Toys for Bob: Entwicklerteam verabschiedet sich von Activision Blizzard

Mitarbeit an Call of Duty, dazu Crash Bandicoot und Skylanders: Das Entwicklerteam Toys for Bob hat sich von Activision getrennt.

Artikel veröffentlicht am ,
Artwork von Crash Bandicoot 4
Artwork von Crash Bandicoot 4 (Bild: Toys for Bob)

Rund drei Monate nach der Übernahme von Activision Blizzard für rund 70 Milliarden US-Dollar ist der Deal rückwirkend ein bisschen kleiner geworden: Das bislang zu Activision gehörende Entwicklerstudio Toys for Bob löste sich aus dem Konzern heraus und ist wieder unabhängig.

Einen besonderen Grund dafür gibt es offenbar nicht. Das Team wolle zu seinen "Wurzeln zurückkehren und ein kleines und wendiges Studio sein", ist im Firmenblog zu lesen.

Die finanziellen Details der Transaktion bleiben unveröffentlicht. Vermutlich bezahlten die neuen Eigner von Toys for Bob in irgendeiner Form für das Studio.

Die Entwickler stehen trotz der Selbstständigkeit nicht vor einer ungewissen Zukunft: Das Team schreibt, man stehe vor dem Abschluss einer Partnerschaft mit Microsoft und arbeite an einem neuen Projekt, das sich allerdings noch in einem sehr frühen Stadium befinde.

Toys for Bob: Spielzeug und Call of Duty

Toys for Bob wurde 1989 in der kalifornischen Stadt Novato gegründet.
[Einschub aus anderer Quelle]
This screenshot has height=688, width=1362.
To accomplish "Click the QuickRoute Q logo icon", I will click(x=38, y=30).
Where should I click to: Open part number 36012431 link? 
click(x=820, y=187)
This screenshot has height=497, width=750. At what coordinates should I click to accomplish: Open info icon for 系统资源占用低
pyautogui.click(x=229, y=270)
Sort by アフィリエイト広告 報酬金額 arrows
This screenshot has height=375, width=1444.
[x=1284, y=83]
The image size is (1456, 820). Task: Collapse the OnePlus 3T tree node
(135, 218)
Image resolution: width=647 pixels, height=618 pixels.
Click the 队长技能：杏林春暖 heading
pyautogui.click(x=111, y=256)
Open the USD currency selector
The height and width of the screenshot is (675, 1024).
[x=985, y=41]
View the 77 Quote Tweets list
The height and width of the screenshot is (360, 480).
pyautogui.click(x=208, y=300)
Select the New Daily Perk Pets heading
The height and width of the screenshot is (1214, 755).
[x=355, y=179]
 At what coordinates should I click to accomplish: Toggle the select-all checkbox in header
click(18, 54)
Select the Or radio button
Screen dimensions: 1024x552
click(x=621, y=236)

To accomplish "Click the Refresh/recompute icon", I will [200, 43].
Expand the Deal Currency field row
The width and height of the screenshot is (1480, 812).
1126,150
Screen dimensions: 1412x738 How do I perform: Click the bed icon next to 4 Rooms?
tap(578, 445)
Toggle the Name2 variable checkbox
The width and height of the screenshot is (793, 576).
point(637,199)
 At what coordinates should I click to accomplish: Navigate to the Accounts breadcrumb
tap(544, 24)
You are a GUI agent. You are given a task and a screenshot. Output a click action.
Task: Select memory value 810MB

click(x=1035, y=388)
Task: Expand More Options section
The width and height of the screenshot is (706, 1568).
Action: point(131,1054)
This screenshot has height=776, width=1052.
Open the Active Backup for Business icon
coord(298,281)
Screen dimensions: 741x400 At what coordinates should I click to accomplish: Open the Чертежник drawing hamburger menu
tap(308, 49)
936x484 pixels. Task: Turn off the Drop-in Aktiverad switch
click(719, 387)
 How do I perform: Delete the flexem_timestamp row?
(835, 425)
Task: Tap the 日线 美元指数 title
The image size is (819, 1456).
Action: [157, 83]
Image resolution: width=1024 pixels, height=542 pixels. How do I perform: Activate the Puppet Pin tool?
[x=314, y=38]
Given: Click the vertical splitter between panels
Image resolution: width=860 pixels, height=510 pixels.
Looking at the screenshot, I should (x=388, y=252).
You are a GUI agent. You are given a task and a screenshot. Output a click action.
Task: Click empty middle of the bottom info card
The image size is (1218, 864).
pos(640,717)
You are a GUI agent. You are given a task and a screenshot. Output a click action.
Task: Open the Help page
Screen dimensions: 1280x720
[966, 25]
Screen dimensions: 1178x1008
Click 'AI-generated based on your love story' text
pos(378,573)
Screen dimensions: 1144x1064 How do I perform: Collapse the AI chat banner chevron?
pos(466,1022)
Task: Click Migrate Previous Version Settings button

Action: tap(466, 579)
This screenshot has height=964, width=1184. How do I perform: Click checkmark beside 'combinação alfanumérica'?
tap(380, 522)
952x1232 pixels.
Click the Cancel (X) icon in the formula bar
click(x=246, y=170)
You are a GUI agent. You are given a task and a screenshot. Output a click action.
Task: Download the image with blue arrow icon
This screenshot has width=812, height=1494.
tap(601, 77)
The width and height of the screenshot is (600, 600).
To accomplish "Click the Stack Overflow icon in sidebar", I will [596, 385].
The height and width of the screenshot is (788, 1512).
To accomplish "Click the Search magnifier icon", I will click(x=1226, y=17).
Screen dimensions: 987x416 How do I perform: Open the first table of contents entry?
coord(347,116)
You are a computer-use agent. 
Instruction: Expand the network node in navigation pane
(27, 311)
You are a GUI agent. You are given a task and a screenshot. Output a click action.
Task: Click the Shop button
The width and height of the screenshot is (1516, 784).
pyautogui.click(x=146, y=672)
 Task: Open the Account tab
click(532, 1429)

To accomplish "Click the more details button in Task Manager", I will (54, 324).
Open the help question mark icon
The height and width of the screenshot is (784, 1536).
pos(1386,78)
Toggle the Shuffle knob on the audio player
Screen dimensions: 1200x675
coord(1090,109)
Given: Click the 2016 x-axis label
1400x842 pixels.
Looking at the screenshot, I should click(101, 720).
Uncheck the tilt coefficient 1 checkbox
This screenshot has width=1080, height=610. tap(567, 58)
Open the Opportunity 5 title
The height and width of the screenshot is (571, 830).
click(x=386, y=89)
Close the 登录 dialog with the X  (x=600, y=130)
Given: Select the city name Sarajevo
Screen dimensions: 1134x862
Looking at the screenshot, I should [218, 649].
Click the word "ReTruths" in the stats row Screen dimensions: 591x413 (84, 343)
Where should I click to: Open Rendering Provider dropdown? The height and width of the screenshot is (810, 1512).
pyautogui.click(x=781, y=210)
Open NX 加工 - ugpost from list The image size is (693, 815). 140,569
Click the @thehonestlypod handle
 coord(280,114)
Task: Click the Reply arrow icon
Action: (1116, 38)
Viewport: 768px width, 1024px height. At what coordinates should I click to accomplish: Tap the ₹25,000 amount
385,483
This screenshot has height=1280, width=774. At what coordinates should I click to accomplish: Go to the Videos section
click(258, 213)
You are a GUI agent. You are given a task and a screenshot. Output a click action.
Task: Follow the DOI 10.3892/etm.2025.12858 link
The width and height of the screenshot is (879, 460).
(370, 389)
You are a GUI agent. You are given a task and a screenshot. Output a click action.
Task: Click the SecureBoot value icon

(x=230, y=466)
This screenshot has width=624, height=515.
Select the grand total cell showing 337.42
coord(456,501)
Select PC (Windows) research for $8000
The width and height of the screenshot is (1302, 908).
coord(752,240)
Das Team steckt hinter der klassischen Actionreihe Star Control. Nach der Übernahme durch Activision im Jahr 2005 arbeitete es an der zeitweise extrem erfolgreichen Skylanders-Serie, die Computerspiel und Spielzeug (aus Kunststoff) verknüpfte.

Der bislang letzte Titel von Toys for Bob war das 2020 veröffentlichte Crash Bandicoot 4 – It's About Time (Test auf Golem.de). Danach produzierte das Team keine eigenen Games mehr, sondern half bei der Entwicklung von mehreren Call of Duty.